*** Opening of Material provided ***
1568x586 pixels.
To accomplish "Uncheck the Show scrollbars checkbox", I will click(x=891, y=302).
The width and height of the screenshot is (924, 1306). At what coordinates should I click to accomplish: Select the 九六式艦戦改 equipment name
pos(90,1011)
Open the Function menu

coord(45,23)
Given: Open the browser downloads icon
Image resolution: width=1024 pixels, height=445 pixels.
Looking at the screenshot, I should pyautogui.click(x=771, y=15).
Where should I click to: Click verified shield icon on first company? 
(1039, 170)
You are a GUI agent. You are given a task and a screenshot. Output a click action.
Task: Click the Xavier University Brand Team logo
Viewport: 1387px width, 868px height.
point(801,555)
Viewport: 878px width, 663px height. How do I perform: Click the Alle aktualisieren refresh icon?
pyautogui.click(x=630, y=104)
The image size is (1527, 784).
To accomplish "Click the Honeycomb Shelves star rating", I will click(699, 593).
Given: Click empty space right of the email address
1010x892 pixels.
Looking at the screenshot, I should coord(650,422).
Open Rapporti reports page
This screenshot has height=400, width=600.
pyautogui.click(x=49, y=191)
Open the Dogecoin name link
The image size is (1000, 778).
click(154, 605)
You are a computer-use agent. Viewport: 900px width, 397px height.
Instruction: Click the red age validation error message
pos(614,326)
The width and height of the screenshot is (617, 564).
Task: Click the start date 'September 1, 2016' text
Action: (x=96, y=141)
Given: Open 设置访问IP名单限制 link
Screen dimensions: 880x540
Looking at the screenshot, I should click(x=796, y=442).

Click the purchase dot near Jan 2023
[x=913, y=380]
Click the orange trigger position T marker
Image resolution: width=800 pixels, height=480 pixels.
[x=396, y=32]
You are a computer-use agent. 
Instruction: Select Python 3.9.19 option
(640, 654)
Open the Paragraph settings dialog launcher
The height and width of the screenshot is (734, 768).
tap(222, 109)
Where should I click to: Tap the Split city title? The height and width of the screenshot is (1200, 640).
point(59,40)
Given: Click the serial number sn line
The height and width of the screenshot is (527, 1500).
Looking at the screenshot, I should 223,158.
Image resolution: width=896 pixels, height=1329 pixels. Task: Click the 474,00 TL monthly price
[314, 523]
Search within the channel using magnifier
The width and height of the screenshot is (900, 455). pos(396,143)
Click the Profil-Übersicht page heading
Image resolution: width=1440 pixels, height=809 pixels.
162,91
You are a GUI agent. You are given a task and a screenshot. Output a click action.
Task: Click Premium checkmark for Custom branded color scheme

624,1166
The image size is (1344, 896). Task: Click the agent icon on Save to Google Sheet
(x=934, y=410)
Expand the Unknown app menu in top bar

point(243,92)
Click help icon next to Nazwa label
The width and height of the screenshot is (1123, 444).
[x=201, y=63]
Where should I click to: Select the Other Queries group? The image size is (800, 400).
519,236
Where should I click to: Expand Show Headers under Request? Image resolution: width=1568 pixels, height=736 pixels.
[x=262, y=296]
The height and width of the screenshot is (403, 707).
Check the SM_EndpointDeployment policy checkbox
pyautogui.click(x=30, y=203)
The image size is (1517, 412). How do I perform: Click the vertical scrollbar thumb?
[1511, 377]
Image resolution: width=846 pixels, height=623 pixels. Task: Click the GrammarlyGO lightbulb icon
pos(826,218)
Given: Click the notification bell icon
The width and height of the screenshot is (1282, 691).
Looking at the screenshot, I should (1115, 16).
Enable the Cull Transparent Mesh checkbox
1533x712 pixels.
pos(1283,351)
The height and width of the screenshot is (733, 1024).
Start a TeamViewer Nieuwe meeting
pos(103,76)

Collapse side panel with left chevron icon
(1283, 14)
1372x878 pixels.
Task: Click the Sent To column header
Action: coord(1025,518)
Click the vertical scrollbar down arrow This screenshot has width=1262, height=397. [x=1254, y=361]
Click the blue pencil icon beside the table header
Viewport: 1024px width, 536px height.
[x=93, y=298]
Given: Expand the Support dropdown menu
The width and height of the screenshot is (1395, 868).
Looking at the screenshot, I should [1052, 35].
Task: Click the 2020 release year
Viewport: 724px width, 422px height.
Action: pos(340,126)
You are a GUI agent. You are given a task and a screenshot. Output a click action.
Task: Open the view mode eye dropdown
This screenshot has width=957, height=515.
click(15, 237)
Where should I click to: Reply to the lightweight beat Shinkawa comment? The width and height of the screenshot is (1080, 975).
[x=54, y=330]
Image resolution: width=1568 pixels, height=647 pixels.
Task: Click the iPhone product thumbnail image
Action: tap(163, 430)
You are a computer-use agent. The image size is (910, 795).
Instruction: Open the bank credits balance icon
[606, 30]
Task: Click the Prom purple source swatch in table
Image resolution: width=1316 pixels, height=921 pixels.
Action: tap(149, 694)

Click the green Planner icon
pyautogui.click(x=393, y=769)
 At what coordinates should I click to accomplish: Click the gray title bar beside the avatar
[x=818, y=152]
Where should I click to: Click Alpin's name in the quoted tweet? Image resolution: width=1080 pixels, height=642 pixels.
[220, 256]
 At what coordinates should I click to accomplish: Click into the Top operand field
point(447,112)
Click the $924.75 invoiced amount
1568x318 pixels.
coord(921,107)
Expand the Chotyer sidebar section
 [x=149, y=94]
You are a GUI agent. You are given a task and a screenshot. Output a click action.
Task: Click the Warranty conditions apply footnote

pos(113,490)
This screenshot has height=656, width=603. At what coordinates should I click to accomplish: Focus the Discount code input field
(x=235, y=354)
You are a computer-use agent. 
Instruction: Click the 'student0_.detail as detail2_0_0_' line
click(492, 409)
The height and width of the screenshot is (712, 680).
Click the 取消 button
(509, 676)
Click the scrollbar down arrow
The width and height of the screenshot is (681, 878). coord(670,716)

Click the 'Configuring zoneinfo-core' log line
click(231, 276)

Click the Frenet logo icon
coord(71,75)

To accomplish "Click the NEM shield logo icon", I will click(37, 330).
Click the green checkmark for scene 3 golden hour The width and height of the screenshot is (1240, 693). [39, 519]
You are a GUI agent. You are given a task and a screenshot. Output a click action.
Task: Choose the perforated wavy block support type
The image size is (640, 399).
*** Close of Material provided ***
Return the lines above exactly, keeping every word.

1568x586 pixels.
To accomplish "Uncheck the Show scrollbars checkbox", I will click(x=891, y=302).
The width and height of the screenshot is (924, 1306). At what coordinates should I click to accomplish: Select the 九六式艦戦改 equipment name
pos(90,1011)
Open the Function menu

coord(45,23)
Given: Open the browser downloads icon
Image resolution: width=1024 pixels, height=445 pixels.
Looking at the screenshot, I should pyautogui.click(x=771, y=15).
Where should I click to: Click verified shield icon on first company? 
(1039, 170)
You are a GUI agent. You are given a task and a screenshot. Output a click action.
Task: Click the Xavier University Brand Team logo
Viewport: 1387px width, 868px height.
point(801,555)
Viewport: 878px width, 663px height. How do I perform: Click the Alle aktualisieren refresh icon?
pyautogui.click(x=630, y=104)
The image size is (1527, 784).
To accomplish "Click the Honeycomb Shelves star rating", I will click(699, 593).
Given: Click empty space right of the email address
1010x892 pixels.
Looking at the screenshot, I should coord(650,422).
Open Rapporti reports page
This screenshot has height=400, width=600.
pyautogui.click(x=49, y=191)
Open the Dogecoin name link
The image size is (1000, 778).
click(154, 605)
You are a computer-use agent. Viewport: 900px width, 397px height.
Instruction: Click the red age validation error message
pos(614,326)
The width and height of the screenshot is (617, 564).
Task: Click the start date 'September 1, 2016' text
Action: (x=96, y=141)
Given: Open 设置访问IP名单限制 link
Screen dimensions: 880x540
Looking at the screenshot, I should click(x=796, y=442).

Click the purchase dot near Jan 2023
[x=913, y=380]
Click the orange trigger position T marker
Image resolution: width=800 pixels, height=480 pixels.
[x=396, y=32]
You are a computer-use agent. 
Instruction: Select Python 3.9.19 option
(640, 654)
Open the Paragraph settings dialog launcher
The height and width of the screenshot is (734, 768).
tap(222, 109)
Where should I click to: Tap the Split city title? The height and width of the screenshot is (1200, 640).
point(59,40)
Given: Click the serial number sn line
The height and width of the screenshot is (527, 1500).
Looking at the screenshot, I should 223,158.
Image resolution: width=896 pixels, height=1329 pixels. Task: Click the 474,00 TL monthly price
[314, 523]
Search within the channel using magnifier
The width and height of the screenshot is (900, 455). pos(396,143)
Click the Profil-Übersicht page heading
Image resolution: width=1440 pixels, height=809 pixels.
162,91
You are a GUI agent. You are given a task and a screenshot. Output a click action.
Task: Click Premium checkmark for Custom branded color scheme

624,1166
The image size is (1344, 896). Task: Click the agent icon on Save to Google Sheet
(x=934, y=410)
Expand the Unknown app menu in top bar

point(243,92)
Click help icon next to Nazwa label
The width and height of the screenshot is (1123, 444).
[x=201, y=63]
Where should I click to: Select the Other Queries group? The image size is (800, 400).
519,236
Where should I click to: Expand Show Headers under Request? Image resolution: width=1568 pixels, height=736 pixels.
[x=262, y=296]
The height and width of the screenshot is (403, 707).
Check the SM_EndpointDeployment policy checkbox
pyautogui.click(x=30, y=203)
The image size is (1517, 412). How do I perform: Click the vertical scrollbar thumb?
[1511, 377]
Image resolution: width=846 pixels, height=623 pixels. Task: Click the GrammarlyGO lightbulb icon
pos(826,218)
Given: Click the notification bell icon
The width and height of the screenshot is (1282, 691).
Looking at the screenshot, I should (1115, 16).
Enable the Cull Transparent Mesh checkbox
1533x712 pixels.
pos(1283,351)
The height and width of the screenshot is (733, 1024).
Start a TeamViewer Nieuwe meeting
pos(103,76)

Collapse side panel with left chevron icon
(1283, 14)
1372x878 pixels.
Task: Click the Sent To column header
Action: coord(1025,518)
Click the vertical scrollbar down arrow This screenshot has width=1262, height=397. [x=1254, y=361]
Click the blue pencil icon beside the table header
Viewport: 1024px width, 536px height.
[x=93, y=298]
Given: Expand the Support dropdown menu
The width and height of the screenshot is (1395, 868).
Looking at the screenshot, I should [1052, 35].
Task: Click the 2020 release year
Viewport: 724px width, 422px height.
Action: pos(340,126)
You are a GUI agent. You are given a task and a screenshot. Output a click action.
Task: Open the view mode eye dropdown
This screenshot has width=957, height=515.
click(15, 237)
Where should I click to: Reply to the lightweight beat Shinkawa comment? The width and height of the screenshot is (1080, 975).
[x=54, y=330]
Image resolution: width=1568 pixels, height=647 pixels.
Task: Click the iPhone product thumbnail image
Action: tap(163, 430)
You are a computer-use agent. The image size is (910, 795).
Instruction: Open the bank credits balance icon
[606, 30]
Task: Click the Prom purple source swatch in table
Image resolution: width=1316 pixels, height=921 pixels.
Action: tap(149, 694)

Click the green Planner icon
pyautogui.click(x=393, y=769)
 At what coordinates should I click to accomplish: Click the gray title bar beside the avatar
[x=818, y=152]
Where should I click to: Click Alpin's name in the quoted tweet? Image resolution: width=1080 pixels, height=642 pixels.
[220, 256]
 At what coordinates should I click to accomplish: Click into the Top operand field
point(447,112)
Click the $924.75 invoiced amount
1568x318 pixels.
coord(921,107)
Expand the Chotyer sidebar section
 [x=149, y=94]
You are a GUI agent. You are given a task and a screenshot. Output a click action.
Task: Click the Warranty conditions apply footnote

pos(113,490)
This screenshot has height=656, width=603. At what coordinates should I click to accomplish: Focus the Discount code input field
(x=235, y=354)
You are a computer-use agent. 
Instruction: Click the 'student0_.detail as detail2_0_0_' line
click(492, 409)
The height and width of the screenshot is (712, 680).
Click the 取消 button
(509, 676)
Click the scrollbar down arrow
The width and height of the screenshot is (681, 878). coord(670,716)

Click the 'Configuring zoneinfo-core' log line
click(231, 276)

Click the Frenet logo icon
coord(71,75)

To accomplish "Click the NEM shield logo icon", I will click(37, 330).
Click the green checkmark for scene 3 golden hour The width and height of the screenshot is (1240, 693). [39, 519]
You are a GUI agent. You are given a task and a screenshot. Output a click action.
Task: Choose the perforated wavy block support type
The image size is (640, 399).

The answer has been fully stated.